Female reporters had first been seen at presidential press conference during the Franklin D. Roosevelt administration, when two women joined the all-male White House press corps. But their entry didn’t signal an acceptance of women on the hard news side of the media. In fact, two years earlier Barnett had only hired Dunnigan to work for the ANP because all the men he approached turned down the pitiful salary he offered. She took the job in return for the title of Washington bureau chief and a low piece rate that was eventually converted to a salary of $25 a week. To make it work, she moved into a basement apartment of a white family’s house, tending the furnace and hauling the ashes to reduce her rent, eating Sunday meals of pig ears and turnip greens, and pawning her jewelry when her paycheck was late.
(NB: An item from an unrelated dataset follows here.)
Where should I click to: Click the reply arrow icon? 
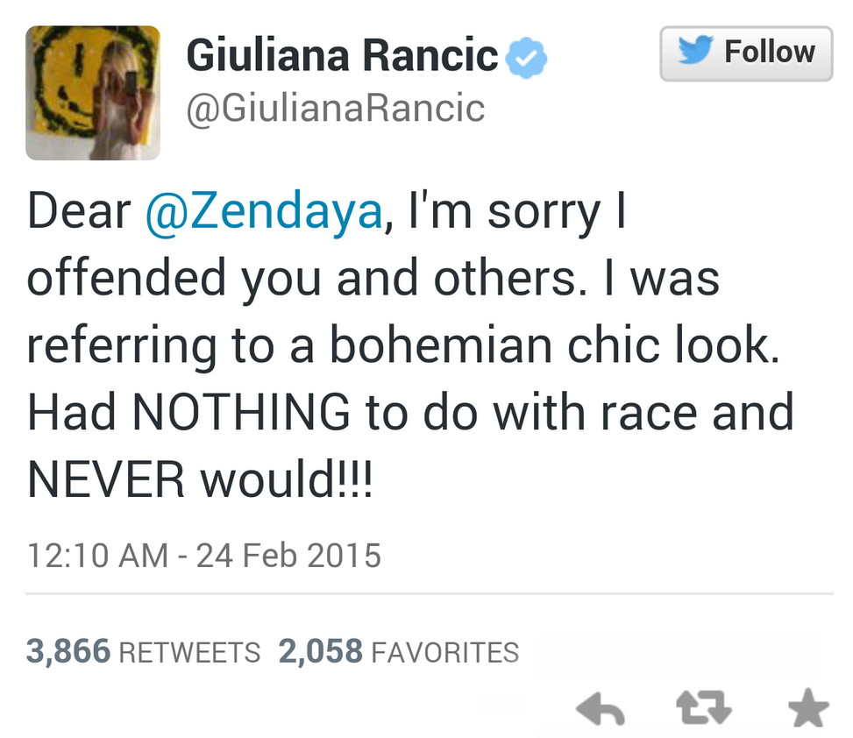tap(601, 709)
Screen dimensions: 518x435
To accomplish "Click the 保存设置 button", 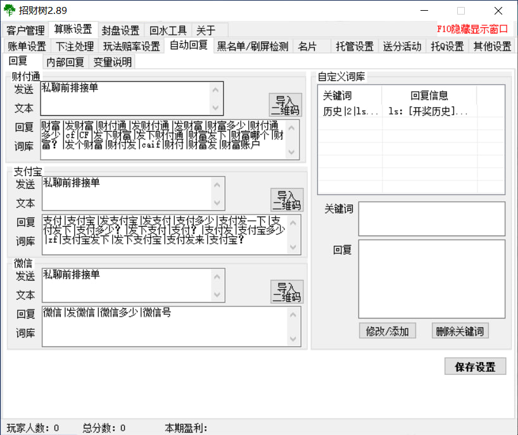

When she boarded Truman’s train in June 1948, Dunnigan was the first black newspaperwoman to travel on a presidential trip. She was such a rarity that when the train stopped in Cheyenne, Wyoming, a white military policeman thought she didn’t belong in the phalanx of reporters walking down the street behind the car ferrying the president to the capitol building. “Get back there behind this line where you belong,” the police officer called out. When Dunnigan continued to walk, he grabbed her and tried to forcibly direct her toward the sidewalk. But before he could, a young correspondent for the Nashville Tennessean stepped in. “I want you to know,” he told the MP, “you are messing with the party of the president of the United States. You know this woman is with us. She has her badge and she has it on.” The MP backed off.

A couple of days later, Dunnigan sat in her train compartment, her shoes off, her bare feet on the seat, and her typewriter on her lap, when there was a knock on her door. In walked Truman. “I didn’t know what to do,” she said. “I tugged at my skirt. I couldn’t find my shoes. I knew I should be standing up, but I couldn’t move.”

“I heard you had a little trouble,” Truman said in a quiet voice. “Well, if anything else happens, please let me know.”